Unfortunately, identifying and fixing software bugs is a task that requires
enormous human labor. Entire teams are dedicated to test the software and look
for anomalies. These anomalies are reported to developers who attempt to find
the bug (or bugs) that cause them. Despite this enormous effort, software
released to end-users still contains numerous bugs. These bugs continue to
consume human time in the form of bug reporting at the user site, user-vendor
communication, and subsequent ``bug-fix'' software releases. We need, above all,
techniques that automate the process of debugging as much as possible.
A major difficulty with debugging is that many bugs only appear for a particular
combination of user inputs and/or hardware configurations. Moreover, some
particularly hard bugs such as data races occur only with a particular sequence
of interactions between threads in multi-threaded programs.

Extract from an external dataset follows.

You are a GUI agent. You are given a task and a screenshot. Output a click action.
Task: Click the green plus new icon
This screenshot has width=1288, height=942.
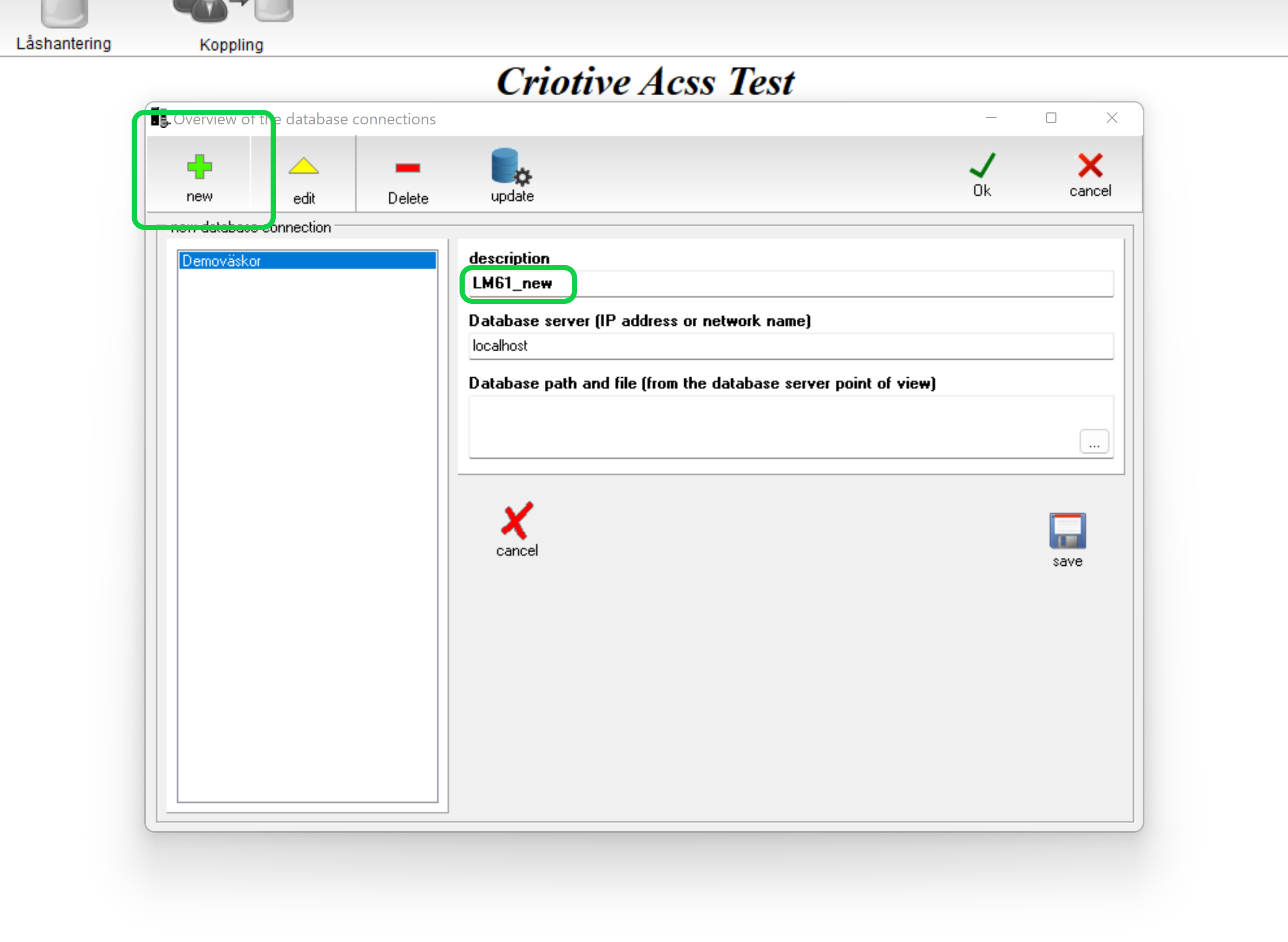tap(199, 168)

As a result, many
bugs that occur in production runs will not be easily reproducible when the
program is recompiled with heavy instrumentation and executed in a debugging
run. Consequently, it is necessary to provide low-overhead debugging support
that can be triggered on production runs.
Overall, we envision a truly effective debugging system as one that is able to
detect, characterize (i.e. find the root cause), recover, and correct software
bugs automatically, on-the-fly, and on production runs. The goal of our research
is to build such a system with a revolutionary combination of innovations in
compilers, data mining
algorithms, computer hardware, and operating system support.